Many governments, companies, organizations, and individuals are working to help limit global warming to 1.5°C by minimizing carbon footprints and reducing carbon dioxide emissions. But a new study warns that failure to reduce emissions across the board, including methane, hydrofluorocarbons, soot, and other short-lived climate pollutants will cause humanity to miss not only the 1.5°C goal but could also contribute to 2°C of warming by 2050.
The study, published Monday in the Proceedings of the National Academy of Sciences, outlined that short- and long-term actions must address both carbon and non-carbon emissions to prevent catastrophic warming.
The researchers used climate models to project global warming consequences with only decarbonization methods and found that a focus solely on carbon emissions actually led to an increase in warming.
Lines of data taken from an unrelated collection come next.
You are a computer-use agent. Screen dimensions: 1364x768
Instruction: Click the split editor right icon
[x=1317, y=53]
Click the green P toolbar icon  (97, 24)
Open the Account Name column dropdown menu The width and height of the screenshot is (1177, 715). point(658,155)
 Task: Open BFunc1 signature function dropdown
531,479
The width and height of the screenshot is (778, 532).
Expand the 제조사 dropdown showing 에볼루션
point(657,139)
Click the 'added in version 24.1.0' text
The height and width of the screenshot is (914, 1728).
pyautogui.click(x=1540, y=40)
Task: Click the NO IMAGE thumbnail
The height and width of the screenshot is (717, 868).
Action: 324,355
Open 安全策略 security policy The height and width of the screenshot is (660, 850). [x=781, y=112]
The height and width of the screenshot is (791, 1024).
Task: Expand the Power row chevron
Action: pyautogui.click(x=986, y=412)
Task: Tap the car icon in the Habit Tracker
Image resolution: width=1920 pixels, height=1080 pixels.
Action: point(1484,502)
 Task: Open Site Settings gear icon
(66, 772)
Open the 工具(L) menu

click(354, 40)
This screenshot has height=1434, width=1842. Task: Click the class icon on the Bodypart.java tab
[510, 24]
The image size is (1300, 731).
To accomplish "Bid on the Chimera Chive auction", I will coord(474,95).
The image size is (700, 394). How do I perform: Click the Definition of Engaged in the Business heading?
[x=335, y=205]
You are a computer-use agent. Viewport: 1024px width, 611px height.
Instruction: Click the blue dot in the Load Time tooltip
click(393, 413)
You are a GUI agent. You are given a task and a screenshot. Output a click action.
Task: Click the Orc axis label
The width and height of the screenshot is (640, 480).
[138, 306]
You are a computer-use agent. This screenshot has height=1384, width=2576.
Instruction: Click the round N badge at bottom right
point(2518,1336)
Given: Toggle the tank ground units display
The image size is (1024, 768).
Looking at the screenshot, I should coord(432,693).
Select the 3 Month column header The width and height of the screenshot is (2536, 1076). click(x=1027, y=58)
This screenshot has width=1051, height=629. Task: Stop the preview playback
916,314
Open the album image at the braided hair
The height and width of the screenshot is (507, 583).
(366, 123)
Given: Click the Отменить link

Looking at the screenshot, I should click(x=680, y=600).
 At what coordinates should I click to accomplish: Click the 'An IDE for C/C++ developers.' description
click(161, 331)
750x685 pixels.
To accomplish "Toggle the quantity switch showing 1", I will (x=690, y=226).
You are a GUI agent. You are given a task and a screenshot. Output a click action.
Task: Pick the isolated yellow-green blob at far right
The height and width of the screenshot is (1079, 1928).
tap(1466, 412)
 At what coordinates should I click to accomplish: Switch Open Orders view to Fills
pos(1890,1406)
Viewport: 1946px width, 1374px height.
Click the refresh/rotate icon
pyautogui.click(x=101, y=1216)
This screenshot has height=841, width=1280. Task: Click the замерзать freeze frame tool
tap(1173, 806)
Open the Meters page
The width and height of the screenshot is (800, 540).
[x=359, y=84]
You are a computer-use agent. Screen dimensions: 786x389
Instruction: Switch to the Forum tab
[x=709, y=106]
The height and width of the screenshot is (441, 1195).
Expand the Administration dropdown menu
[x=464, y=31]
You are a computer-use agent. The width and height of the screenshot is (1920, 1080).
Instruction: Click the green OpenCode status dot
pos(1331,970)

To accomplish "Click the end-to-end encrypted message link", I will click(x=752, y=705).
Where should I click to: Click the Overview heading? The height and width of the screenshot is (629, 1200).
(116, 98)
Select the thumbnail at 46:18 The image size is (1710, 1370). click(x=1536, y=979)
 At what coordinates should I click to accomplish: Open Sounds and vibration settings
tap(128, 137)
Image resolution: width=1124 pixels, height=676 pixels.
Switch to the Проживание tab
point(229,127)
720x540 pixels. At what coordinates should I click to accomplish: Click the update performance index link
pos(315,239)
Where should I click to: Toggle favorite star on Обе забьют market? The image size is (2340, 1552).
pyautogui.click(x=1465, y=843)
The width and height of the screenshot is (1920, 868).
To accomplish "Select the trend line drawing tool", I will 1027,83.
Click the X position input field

According to the study, a combination of emissions reduction strategies would keep warming below 2°C, while decarbonization only would lead to warming above 2.0°C by 2045.
This is not the first study to identify short-lived climate pollutants as a major problem. The UN Intergovernmental Panel on Climate Change’s 2018 report also noted non-carbon dioxide emissions as a contributor to warming.
“Non-CO2 emissions contribute to peak warming and thus affect the remaining carbon budget. The evolution of methane and sulphur dioxide emissions strongly influences the chances of limiting warming to 1.5°C,” the report explained. “In the near-term, a weakening of aerosol cooling would add to future warming, but can be tempered by reductions in methane emissions.”
A more recent report from the IPCC was less clear on the importance of reducing short-lived climate pollutants, focusing more on long-term warming and carbon emissions, despite rapid short-term warming influenced heavily by non-carbon sources. The study authors want to draw more attention to both short- and long-term warming as well as both decarbonization efforts and mitigation tactics for other greenhouse gases.
“If you’re going to pass one and a half degrees in 10 years, and then you are going to pass two degrees in about 25 years, that’s what we need to focus on,” said Veerabhadran Ramanathan, study co-author and an atmospheric and climate sciences professor at Scripps Institution of Oceanography, as reported by Inside Climate News. “We need to cut the short-lived pollutants so that there are no short-term catastrophes in the next 25 years, without losing track of the long term.”